Based on the LC-MS analyses and the database collation, 19 distinct compounds were identified in the MeOH fractions. The 10 and 70% MeOH fraction contained SOD-like compounds with moderate and potent activity, respectively. The results supported higher SOD-like activity for the 70% MeOH fraction than the 10% MeOH fraction (Fig. 1). Tomato fruits contain abundant non-enzymatic SOD-like compounds, such as phenolic acids and flavonoids.^[12–14] We have observed that the SOD-like activity of vinegar is greatly affected by the raw materials used for its production.^[8] Based on our results, we inferred that the tomato-derived compounds confer potent SOD-like activity in tomato vinegar.

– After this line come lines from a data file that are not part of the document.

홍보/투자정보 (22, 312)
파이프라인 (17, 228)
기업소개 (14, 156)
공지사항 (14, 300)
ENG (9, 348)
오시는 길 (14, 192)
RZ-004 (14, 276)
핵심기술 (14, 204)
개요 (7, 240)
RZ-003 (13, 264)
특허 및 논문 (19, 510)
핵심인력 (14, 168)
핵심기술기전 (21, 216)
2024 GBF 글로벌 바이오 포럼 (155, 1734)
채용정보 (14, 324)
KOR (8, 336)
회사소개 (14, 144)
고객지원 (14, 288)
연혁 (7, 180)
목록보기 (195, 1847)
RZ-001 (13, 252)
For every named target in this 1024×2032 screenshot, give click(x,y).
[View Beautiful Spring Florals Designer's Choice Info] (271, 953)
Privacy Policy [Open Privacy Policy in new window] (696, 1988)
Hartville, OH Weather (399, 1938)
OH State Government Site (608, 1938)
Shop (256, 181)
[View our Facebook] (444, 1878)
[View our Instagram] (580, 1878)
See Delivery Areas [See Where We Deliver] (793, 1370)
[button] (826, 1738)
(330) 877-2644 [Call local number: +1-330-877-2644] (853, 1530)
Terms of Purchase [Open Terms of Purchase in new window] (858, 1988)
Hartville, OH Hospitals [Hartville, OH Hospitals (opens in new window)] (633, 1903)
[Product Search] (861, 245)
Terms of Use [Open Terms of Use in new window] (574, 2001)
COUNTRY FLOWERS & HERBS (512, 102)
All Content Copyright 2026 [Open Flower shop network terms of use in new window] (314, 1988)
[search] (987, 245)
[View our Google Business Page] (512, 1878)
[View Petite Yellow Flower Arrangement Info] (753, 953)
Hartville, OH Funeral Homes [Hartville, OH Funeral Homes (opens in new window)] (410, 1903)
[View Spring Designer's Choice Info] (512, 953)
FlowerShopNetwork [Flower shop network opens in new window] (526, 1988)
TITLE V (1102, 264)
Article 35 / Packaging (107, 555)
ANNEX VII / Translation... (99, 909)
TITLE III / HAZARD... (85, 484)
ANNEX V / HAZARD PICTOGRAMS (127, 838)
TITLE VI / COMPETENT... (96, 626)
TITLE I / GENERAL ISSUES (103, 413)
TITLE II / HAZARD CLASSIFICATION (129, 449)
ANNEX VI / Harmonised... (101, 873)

The excessive generation and accumulation of ROS causes the activation of nicotinamide adenine dinucleotide phosphate (NADPH) oxidase in cardiovascular tissue.^[50] NADPH oxidase activation impairs vasodilatory nitric oxide (NO) production and bioavailability in vascular smooth muscle cells,^[51] which causes vascular dysfunction.^[52,53] Therefore, ROS scavenging can prevent vascular dysfunction. SOD converts superoxide anions, including ROS, into hydrogen peroxide.^[54] Accordingly, tomato vinegar, which contained tomato-derived SOD-like compounds, might have preventative effects on vascular dysfunction.

Conclusion

The quantification of organic acids, amino acids, sugars, and minerals as well as the LC-MS database collation analysis revealed existence of BPL and SOD-like compounds in tomato vinegar. Tomato vinegar contained abundant tomato-derived functional compounds with anti-hypertensive effects, such as GABA and potassium, in addition to acetic acid and pyro-Glu, which were produced during fermentation. Moreover, it had potent SOD-like activity, which was attributed to various tomato-derived compounds, including phenolic acids, flavonoids and its glycosides, and glutathione. Hypertension and vascular dysfunction are major risk factors of cardiovascular diseases, including stroke, heart failure, and atherosclerosis.^[55] These observed properties of tomato vinegar suggest that tomato vinegar is a useful functional food with potential preventive effects against cardiovascular diseases via its anti-hypertensive and SOD-like compounds.